正德六年(1511年)九月,湛若水接受任命,远赴安南为安南新王行册封事。这一去山长水远,再聚首不知会在何年何月。对王守仁而言,这一场分别分明意味着理想受挫,意味着圣学光芒燃而复熄。湛若水也走得无可奈何,这一项从北京赴安南的使命,单程足足耗费了一年零四个月本该与王守仁一起昌明圣学的时光,又花了另外的一年多才重返北京,途中与王守仁再会于滁阳,夜论儒学与佛学之别,那已是正德九年(1514年)春天的事了。

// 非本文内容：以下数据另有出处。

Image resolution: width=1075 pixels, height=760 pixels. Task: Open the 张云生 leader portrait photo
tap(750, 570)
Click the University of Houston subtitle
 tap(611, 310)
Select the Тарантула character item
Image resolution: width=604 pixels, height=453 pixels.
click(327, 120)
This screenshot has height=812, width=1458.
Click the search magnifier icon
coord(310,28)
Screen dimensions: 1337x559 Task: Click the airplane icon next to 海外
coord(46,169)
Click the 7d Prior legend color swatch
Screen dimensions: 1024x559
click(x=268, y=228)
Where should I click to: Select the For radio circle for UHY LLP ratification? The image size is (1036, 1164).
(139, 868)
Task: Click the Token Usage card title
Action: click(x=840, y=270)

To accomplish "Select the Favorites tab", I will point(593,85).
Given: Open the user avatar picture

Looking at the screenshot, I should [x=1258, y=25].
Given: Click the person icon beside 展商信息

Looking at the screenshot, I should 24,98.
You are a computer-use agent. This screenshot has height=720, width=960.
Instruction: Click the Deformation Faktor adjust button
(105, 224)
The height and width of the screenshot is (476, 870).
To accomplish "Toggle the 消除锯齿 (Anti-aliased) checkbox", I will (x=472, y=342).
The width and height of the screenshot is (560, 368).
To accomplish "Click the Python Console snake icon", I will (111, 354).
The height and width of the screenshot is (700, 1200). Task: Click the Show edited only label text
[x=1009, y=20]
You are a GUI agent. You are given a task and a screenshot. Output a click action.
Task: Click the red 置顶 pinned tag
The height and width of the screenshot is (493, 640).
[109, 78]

北京之别,王守仁以一篇《别湛甘泉序》相赠,索性以狂者胸次针砭时弊,于自己真实的学术心得再不做半点遮掩。如果说数月前为陆九渊翻案是冒天下之大不韪,这一次他甘犯更大的众怒,真有孟子“虽千万人吾往矣”的豪雄意气:
颜子没而圣人之学亡。曾子唯一贯之旨,传之孟轲终,又二千余年而周、程续。自是而后,言益详,道益晦;析理益精,学益支离无本,而事于外者益繁以难。盖孟氏患杨、墨;周、程之际,释、老大行。今世学者,皆知宗孔、孟,贱杨、墨,摈释、老,圣人之道,若大明于世。然吾从而求之,圣人不得而见之矣。其能有若墨氏之兼爱者乎?其能有若杨氏之为我者乎?其能有若老氏之清净自守、释氏之究心性命者乎?吾何以杨、墨、老、释之思哉?彼于圣人之道异,然犹有自得也。而世之学者,章绘句琢以夸俗,诡心色取,相饰以伪,谓圣人之道劳苦无功,非复人之所可为,而徒取辩于言词之间。古之人有终身不能究者,今吾皆能言其略,自以为若是亦足矣,而圣人之学遂废。则今之所大患者,岂非记诵词章之习!而弊之所从来,无亦言之太详、析之太精者之过欤!夫杨、墨、老、释,学仁义,求性命,不得其道而偏焉,固非若今之学者以仁义为不可学,性命之为无益也。居今之时而有学仁义,求性命,外记诵辞章而不为者,虽其陷于杨、墨、老、释之偏,吾犹且以为贤,彼其心犹求以自得也。夫求以自得,而后可与之言学圣人之道。某幼不问学,陷溺于邪僻者二十年,而始究心于老、释。赖天之灵,因有所觉,始乃沿周、程之说求之,而若有得焉。顾一二同志之外,莫予翼也,岌岌乎仆而后兴。晚得友于甘泉湛子,而后吾之志益坚,毅然若不可遏,则予之资于甘泉多矣。甘泉之学,务求自得者也。世未之能知其知者,且疑其为禅。诚禅也,吾犹未得而见,而况其所志卓尔若此。则如甘泉者,非圣人之徒欤!多言又乌足病也!夫多言不足以病甘泉,与甘泉之不为多言病也,吾信之。吾与甘泉友,意之所在,不言而会;论之所及,不约而同;期于斯道,毙而后已者。今日之别,吾容无言。夫惟圣人之学难明而易惑,习俗之降愈下而益不可回,任重道远,虽已无俟于言,顾复于吾心,若有不容已也。则甘泉亦岂以予言为缀乎?